Of course, people have been attempting to wipe out members of other tribes or ethnic groups from the face of the earth for thousands upon thousands of years before Hitler decided to take a crack at it – and it sure hasn’t stopped in the modern world in the decades following his defeat. But what was really reinforced to me by coming to Auschwitz was how industrially precise this whole Nazi process of extermination was. The concentration camps weren’t just a way to murder millions of Jews, other civilians from occupied countries, prisoners of war and various other groups of ‘undesirables’, it was a whole production line that could be profited from, right down to the gold fillings in their victims’ teeth. Somehow this entirely calculated manufacturing of misery seems worse than random acts of violence.
We started our last full day in Krakow by checking out the incredibly impressive Wawel Castle, and then moved slightly out of the Old Town and into the Kazimierz district, the traditional Jewish quarter for six or so centuries before World War II. There was plenty of time to mull over the transition underway here like in much of the former Eastern Europe, with a trendy and offbeat little café providing lunch for us and shelter from a pretty concerted downpour, amongst an area of old synagogues and crumbling and occasionally abandoned apartment buildings.

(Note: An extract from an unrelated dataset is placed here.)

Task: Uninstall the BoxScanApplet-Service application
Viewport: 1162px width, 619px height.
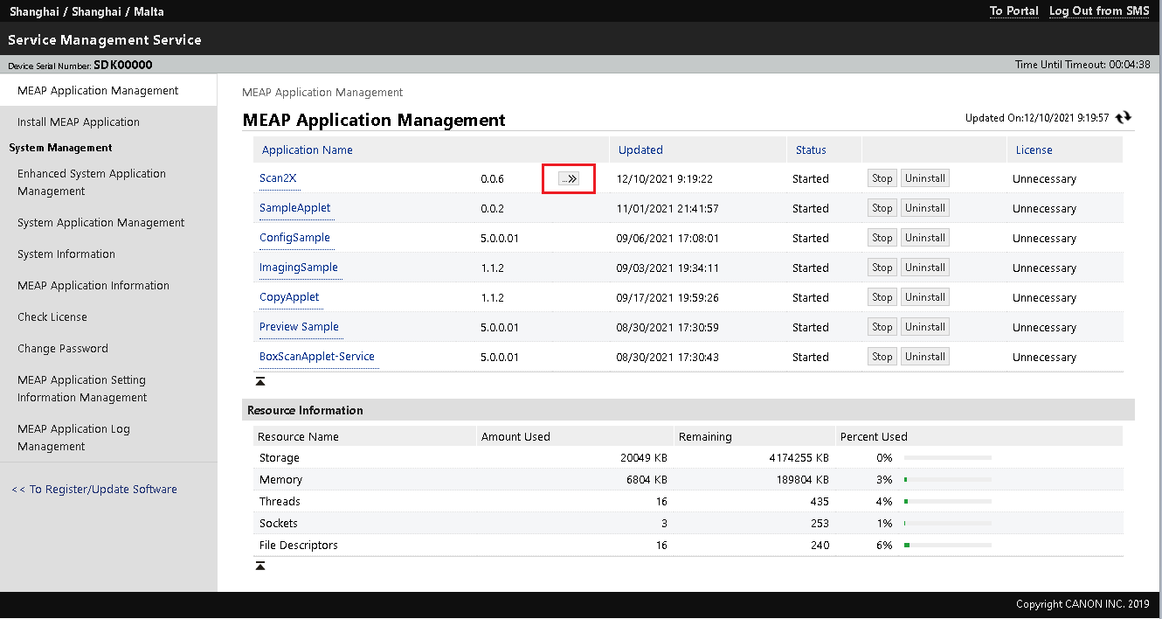Action: [924, 357]
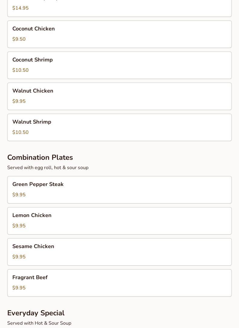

Once the wet eased, the girls were keen to do some shopping. I stuck it out with them for as long as I could, before I left them to it and crossed the river into the Podgórze district. I wanted to see if I could find any evidence remaining of its wartime location as Krakow’s sealed Jewish ghetto, but it appears that those scars were hurriedly covered (mostly by necessity I assume) during the Communist era post war rebuilding of the decimated suburbs. Though the enamel factory of Oskar Schindler, made famous in the semi-biographical novel by Australian author Thomas Keneally (and of course the film by Steven Spielberg adapted from the book a decade later), is still standing out this way.
Returning to our room in the late afternoon we discovered that our checked-in baggage had finally arrived, two days after we had. Admittedly I had had a tight connection with Air Berlin, and there was no surprise when the bag did not appear on the arrivals carousel in Krakow. But at least, unlike those poor souls arriving by train to Auschwitz seventy years ago, the Germans responsible for our transportation did at least let us keep the possessions we brought to Poland with us.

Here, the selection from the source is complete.